Henry Purdy
- Born: 21 May 1994 (age 31) Oxford, England
- Height: 1.89 m (6 ft 2+1⁄2 in)
- Weight: 97 kg (15 st 4 lb)

Rugby union career
- Position: Centre/Wing
- Current team: Agen

Senior career
- Years: Team / Apps / (Points)
- 2012-2014: Leicester Tigers / 4 / (0)
- 2013-2014: → Nottingham / 10 / (15)
- 2014–2019: Gloucester / 83 / (140)
- 2019: Otago / 10 / (15)
- 2019–2020: Coventry / 2 / (0)
- 2019-2023: Bristol Bears / 48 / (60)
- 2023-: Agen / 9 / (0)
- Correct as of 25 January 2024

International career
- Years: Team / Apps / (Points)
- 2013–2014: England U20

= Henry Purdy (rugby union) =

English rugby union player

Henry Purdy (born 21 May 1994) is an English professional rugby union footballer who currently plays for Agen in the French Pro D2. He plays as a centre or wing.

Purdy signed for Gloucester Rugby for the 2014–2015 season after previously spending three years at the Leicester Tigers academy. An injury to Henry Trinder at the beginning of the season allowed Purdy extra game-time in Trinders position at outside centre. He made his Gloucester debut against the Exeter Chiefs.

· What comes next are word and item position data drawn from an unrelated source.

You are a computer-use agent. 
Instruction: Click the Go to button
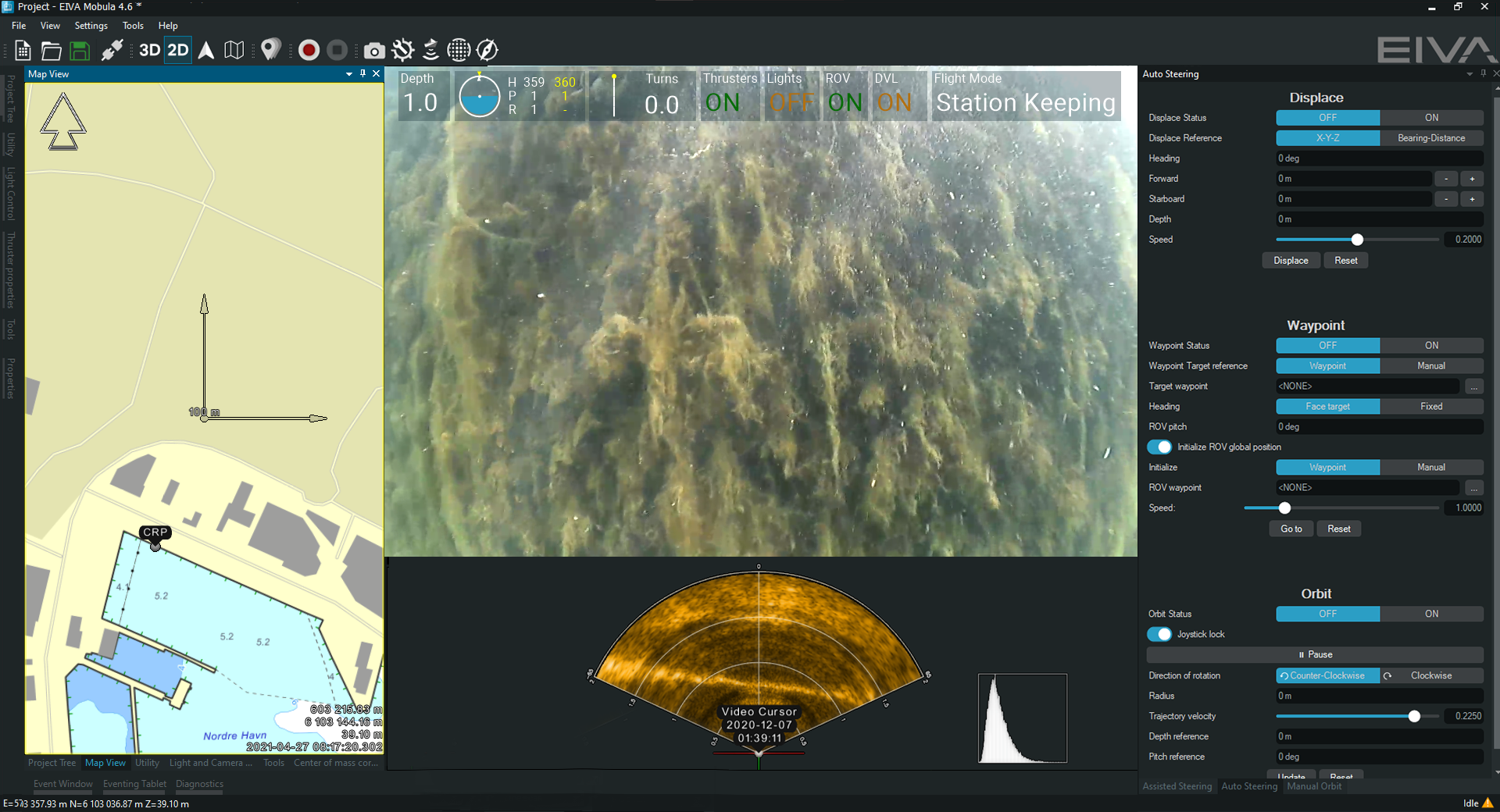pos(1291,529)
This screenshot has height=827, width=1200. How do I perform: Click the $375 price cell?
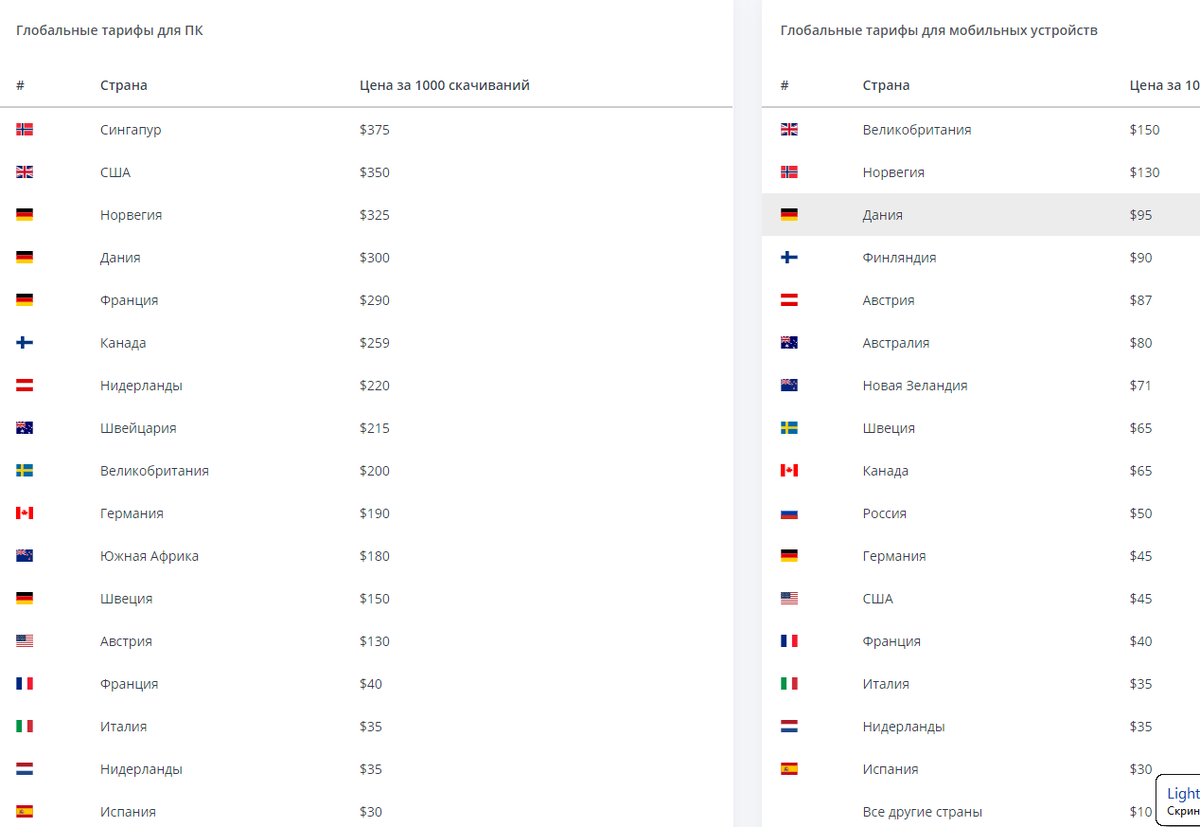[375, 130]
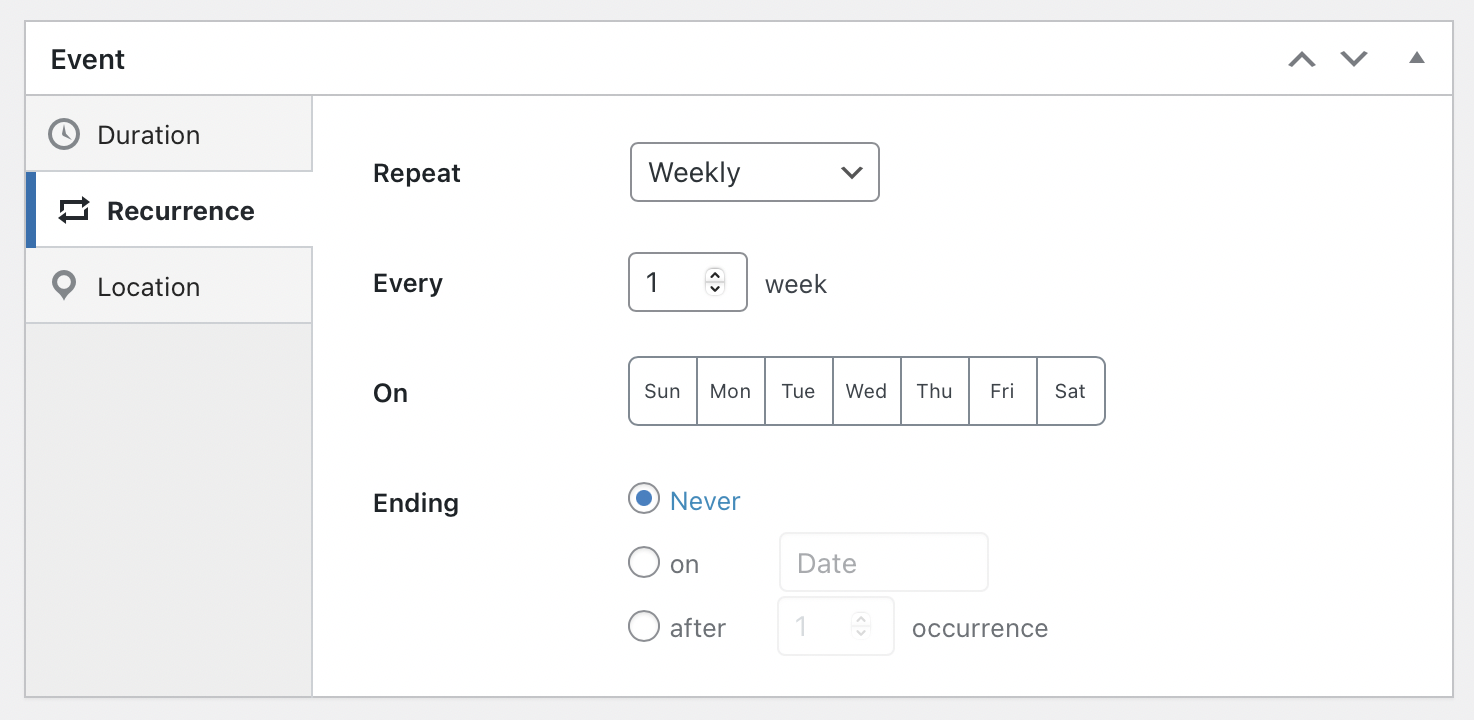The image size is (1474, 720).
Task: Click the increment arrow on the week stepper
Action: (715, 276)
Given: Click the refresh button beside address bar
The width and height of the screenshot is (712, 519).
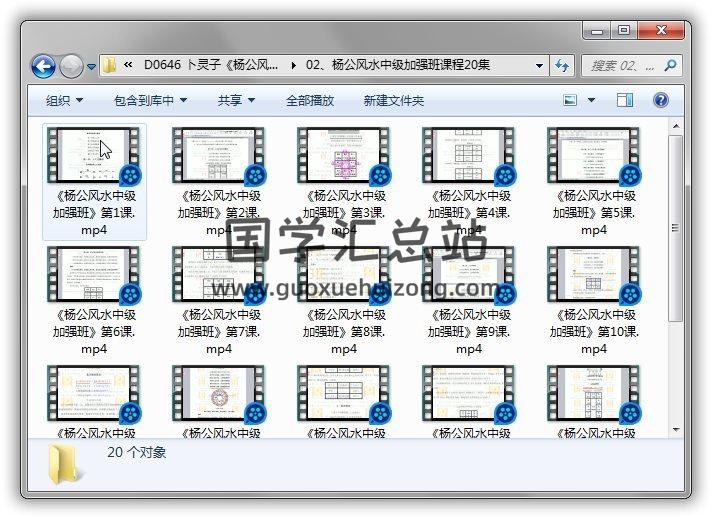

On 2 August 2019, Purdy travelled to the southern hemisphere in New Zealand to join province Otago in the 2019 Mitre 10 Cup. He subsequently joined Coventry in the RFU Championship in November 2019. He joined Bristol Bears on 14 January 2020 on loan for the remainder of the 2019/20 season, and he scored a try against Gloucester on his first Premiership start for the club. After scoring a try in his next start, a 20–14 win against Northampton Saints, he signed a permanent two-year deal with Bristol.